Pub/Sub Pattern: Broadcasting Events to Multiple Subscribers


Your user service sends a welcome email when a user registers. Then you add analytics tracking. Then loyalty points. Then a Slack notification for the sales team. Now your user service has four direct dependencies. Every new feature that reacts to user registration requires a change to the user service.
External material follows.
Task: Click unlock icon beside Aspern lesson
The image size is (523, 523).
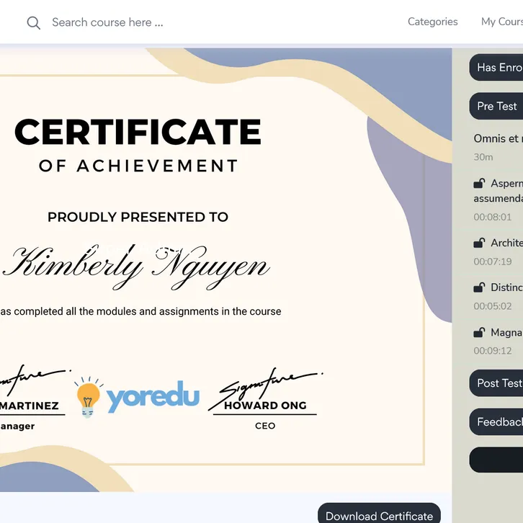Action: 479,184
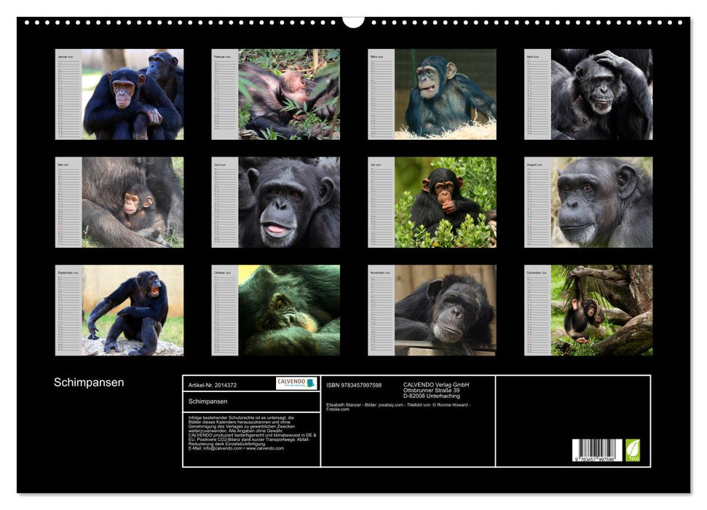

Pub/sub inverts this. The user service publishes a “user registered” event. The email service, analytics service, loyalty service, and Slack integration each subscribe to that event independently. The user service does not know or care who is listening. New subscribers can be added without touching the user service.

What pub/sub actually is

Pub/sub (publish-subscribe) is a messaging pattern where:

  • Publishers send messages to a topic (channel) without knowing who will receive them
  • Subscribers receive messages from topics they are interested in, without knowing who sent them
  • A message broker sits between publishers and subscribers, routing messages

The key property: publishers and subscribers are decoupled. They do not know about each other. They only know about the topic.
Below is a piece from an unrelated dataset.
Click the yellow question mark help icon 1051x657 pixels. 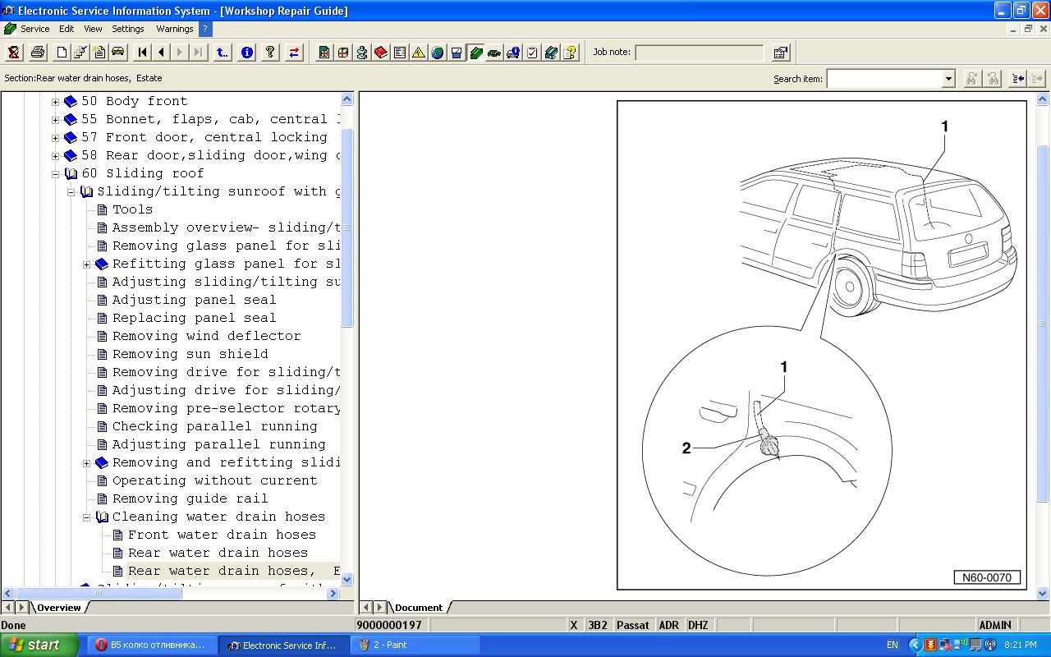tap(270, 53)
This is different from a point-to-point queue where one producer sends to one consumer. In pub/sub, one publisher can have many subscribers, and each subscriber gets a copy of every message.

graph LR
subgraph pubsub["Pub/Sub Pattern"]
  PUB["User service
(Publisher)"] -->|"user.registered event"| TOPIC["Topic:
user.registered"]
  TOPIC -->|"copy"| S1["Email service
(Subscriber)"]
  TOPIC -->|"copy"| S2["Analytics service
(Subscriber)"]
  TOPIC -->|"copy"| S3["Loyalty service
(Subscriber)"]
  TOPIC -->|"copy"| S4["Slack integration
(Subscriber)"]
end

style PUB fill:#EEEDFE,stroke:#534AB7,color:#3C3489
style TOPIC fill:#F1EFE8,stroke:#888780,color:#444441
style S1 fill:#E1F5EE,stroke:#0F6E56,color:#085041
style S2 fill:#E1F5EE,stroke:#0F6E56,color:#085041
style S3 fill:#E1F5EE,stroke:#0F6E56,color:#085041
style S4 fill:#E1F5EE,stroke:#0F6E56,color:#085041

Pub/sub vs message queue

Message queue (point-to-point):

  • One producer, one consumer group
  • Each message is processed by exactly one consumer
  • Used for task distribution (work queue)
  • Message is deleted after consumption

Pub/sub:

  • One publisher, multiple subscriber groups
  • Each subscriber group gets a copy of every message
  • Used for event broadcasting
  • Message is retained until all subscribers have consumed it (or until retention expires)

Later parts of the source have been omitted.